#### [Document excerpt]
Bishop Caleb Mutingwende, the leader of the Zion Church of God has dismissed the newly emerging churches as fly-by social groups that will not survive beyond the present generation.
Mutingwende said the sprouting Pentecostal churches thriving on preaching the gospel of prosperity in times of economic hardships were set to falter in stable economies. “Economies are not performing well the world over. Europe is reeling under a serious recession and [Africa] ravaged by wars is in abject poverty despite the fact that it teems with abundant natural resources. Europe and America have cut their aid to Africa because they are also struggling to keep their economies afloat. The new crop of emerging prophets is capitalising on the people’s desperate situation through promising them instant riches if they become their members and performing miracles like healing. The whole concept of the new prophecy has seen the church leaders becoming millionaires over night because multitudes of people flock to their congregations in the hope of having their lives changed for the better. However the numbers will dwindle as soon as the promises do not materialise and for sure such churches will not last long,” Mutingwende said.

#### [Material provided]

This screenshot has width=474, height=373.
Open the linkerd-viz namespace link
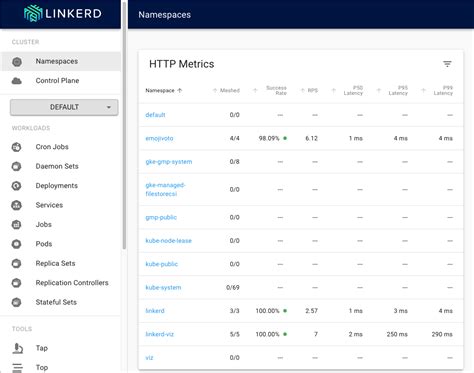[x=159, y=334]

...

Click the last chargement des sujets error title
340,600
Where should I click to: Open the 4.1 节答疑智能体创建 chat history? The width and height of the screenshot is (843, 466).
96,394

#### [Task 1]
In the article on Bishop Mutingwende's remarks about new churches, which church does he lead?
#### [Task 2]
Pick up the article on Bishop Mutingwende's remarks about new churches from the point where it stops.

#### [Task result 1]
The Zion Church of God.

#### [Task result 2]
He said his church was started in 1922 in Bikita District (80 km east of Masvingo) by Bishop David Masuka who learnt of Christianity during his stay in South Africa where he worked in the mines. It was known as the Zion Apostolic Church then. The founder performed many miracles like praying for the rain to come, casting out demons as well as healing the sick.
The name of the church was changed to Zion Church of God in 1959 when Bishop Zebedee Mutingwende and Amos Mufundirwa revived the Church from a lot of internal misunderstandings.
The colonial settler regime then was preaching the Gospel through missionaries and was against any teachings that deviated from their objective of civilising Africans so that they would be subject to their will and command. Bishop Masuka together with his contemporaries like Zebedee Mutingwende, his most loyal convert who later became Bishop after his death in 1951 were continuously arrested by the colonial regime. But that did not stop them from helping the people and performing miracles.
“Our elders were never motivated by the desire to make profit for themselves through demanding tithes and offerings from their members as is the norm nowadays. They performed better miracles than the ones performed by the traditional healers free of charge. The people repented through seeing the good works like the healings that our church leaders did to people with various ailments.
At one time my father’s homestead had more people than those at the local clinics and hospitals combined because their miracles were genuine and they did not derive any material benefits from their miracle performances and teachings,” Mutingwende added.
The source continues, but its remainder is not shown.